Japan's Foreign Minister Nobutaka Machimura yesterday urged China to work harder to help end the North Korean nuclear problem, noting the Stalinist state had shown no sign of returning to multilateral talks.
"People in the US administration suspect China is not doing much" in order to solve the standoff, the minister said in a televised debate on public broadcaster NHK.
"It is important that China ... tackle this issue seriously and exert a greater influence, though I believe they have made efforts in the past," he said.
China, North Korea's closest ally, urged Japan and North Korea last week not to do anything to complicate the resumption of international multi-party nuclear talks, cautioning Tokyo against imposing sanctions on Pyongyang.
North Korea says it would regard any sanctions imposed on it by Japan as a declaration of war and would hit back with an "effective physical" response.
Many Japanese support sanctions after North Korea provided Tokyo with the wrong ashes to support its claim that two Japanese it kidnapped during the Cold War had since died.
Machimura told NHK that "there has been no sign from them that they would agree" to the resumption of talks, also involving South Korea, China, Russia and the US.
But the Japanese minister warned the nuclear issue would not be allowed to drag on for many years.
If the issue prolongs further, "it would become inevitable that the issue would go to the Security Council and that the United Nations will take severe measures, including sanctions," he said.
"They should recognize the time given to North Korea is actually not so long," he said, while adding Japan did not have specific plans to bring the nuclear issue to the UN at present.
Three rounds of six-way talks to end North Korea's nuclear ambitions have taken place since the standoff erupted in October 2002.
North Korea boycotted a fourth round of the talks scheduled for Beijing in September, citing Washington's "hostile policy" toward the communist state.
Citing outgoing US deputy secretary of state Richard Armitage, a ruling-party lawmaker, said Washington would support Japan if it imposed sanctions.
"Mr.
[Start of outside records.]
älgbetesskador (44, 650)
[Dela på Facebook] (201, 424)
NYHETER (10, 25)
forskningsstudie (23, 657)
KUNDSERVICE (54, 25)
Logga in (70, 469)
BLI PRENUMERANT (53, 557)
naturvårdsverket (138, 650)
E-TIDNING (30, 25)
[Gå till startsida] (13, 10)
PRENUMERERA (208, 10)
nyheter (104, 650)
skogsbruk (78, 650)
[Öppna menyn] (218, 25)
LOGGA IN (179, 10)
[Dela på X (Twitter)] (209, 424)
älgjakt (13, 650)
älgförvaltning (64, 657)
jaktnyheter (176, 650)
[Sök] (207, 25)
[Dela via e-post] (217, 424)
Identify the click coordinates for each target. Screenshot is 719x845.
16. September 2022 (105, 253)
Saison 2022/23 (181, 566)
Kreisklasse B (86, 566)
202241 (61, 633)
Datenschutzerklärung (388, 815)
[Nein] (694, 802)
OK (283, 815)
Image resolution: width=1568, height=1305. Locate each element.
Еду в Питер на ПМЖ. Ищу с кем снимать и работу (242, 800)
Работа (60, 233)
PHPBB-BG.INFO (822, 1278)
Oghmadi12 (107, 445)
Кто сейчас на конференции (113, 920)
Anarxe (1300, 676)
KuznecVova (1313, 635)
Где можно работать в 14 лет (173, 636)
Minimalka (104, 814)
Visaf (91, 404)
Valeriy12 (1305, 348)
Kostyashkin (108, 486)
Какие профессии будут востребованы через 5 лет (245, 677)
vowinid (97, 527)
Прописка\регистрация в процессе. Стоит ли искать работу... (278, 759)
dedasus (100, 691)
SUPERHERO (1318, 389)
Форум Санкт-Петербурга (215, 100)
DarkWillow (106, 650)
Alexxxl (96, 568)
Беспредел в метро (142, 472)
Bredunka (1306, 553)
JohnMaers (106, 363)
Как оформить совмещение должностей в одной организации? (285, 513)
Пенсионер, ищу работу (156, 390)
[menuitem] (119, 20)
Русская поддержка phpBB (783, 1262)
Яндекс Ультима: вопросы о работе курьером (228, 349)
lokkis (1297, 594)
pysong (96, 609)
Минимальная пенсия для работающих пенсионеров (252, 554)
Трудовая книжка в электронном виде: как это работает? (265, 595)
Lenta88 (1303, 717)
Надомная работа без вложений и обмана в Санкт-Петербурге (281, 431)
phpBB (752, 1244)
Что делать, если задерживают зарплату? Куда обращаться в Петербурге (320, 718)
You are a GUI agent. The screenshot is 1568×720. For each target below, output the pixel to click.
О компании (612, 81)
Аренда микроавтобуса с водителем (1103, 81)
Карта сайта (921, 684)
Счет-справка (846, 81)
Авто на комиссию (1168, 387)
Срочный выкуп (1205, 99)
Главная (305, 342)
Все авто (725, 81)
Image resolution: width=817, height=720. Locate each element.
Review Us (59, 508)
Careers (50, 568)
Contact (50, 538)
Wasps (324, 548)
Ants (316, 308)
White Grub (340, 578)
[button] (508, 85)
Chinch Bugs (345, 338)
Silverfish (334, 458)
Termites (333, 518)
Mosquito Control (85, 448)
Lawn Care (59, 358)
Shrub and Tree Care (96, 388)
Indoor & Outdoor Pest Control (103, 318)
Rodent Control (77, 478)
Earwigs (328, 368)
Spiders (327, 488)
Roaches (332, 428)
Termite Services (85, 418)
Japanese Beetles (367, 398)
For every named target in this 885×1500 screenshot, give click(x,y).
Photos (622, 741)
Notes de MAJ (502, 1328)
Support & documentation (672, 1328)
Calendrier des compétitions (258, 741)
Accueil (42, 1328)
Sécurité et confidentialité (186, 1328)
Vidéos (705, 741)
Armitage clearly told me ... the true intention of the United States is that they support Japanese economic sanctions" no matter whether they would be mild or severe, Takeo Hiranuma said.
Hiranuma, chairman of a parliamentarian group for kidnap victims pushing for sanctions against Pyongyang, made the remark in a interview on the private Asahi network after meeting US officials.
It contradicted a briefing last week by Yuriko Koike, the state minister in charge of frontier territories who said Armitage and Michael Green, the Asia chief of the US National Security Council, had voiced caution to sanctions.
As for a Japanese newspaper report Saturday that US President George W. Bush would not aim to topple the regime of Kim Jong-Il in his second term, Hiranuma said he had the same impression from meetings with US officials.
"I got the impression that they would not take tough measures that would ruin the window [of dialogue] completely as they have six-party talks with Kim Jong-Il for now," he said.
In a new bid to increase pressure on North Korea, Japan would soon start work to prepare a Japanese version of US law aimed at improving human rights in North Korea, the Nihon Keizai Shimbun said yesterday.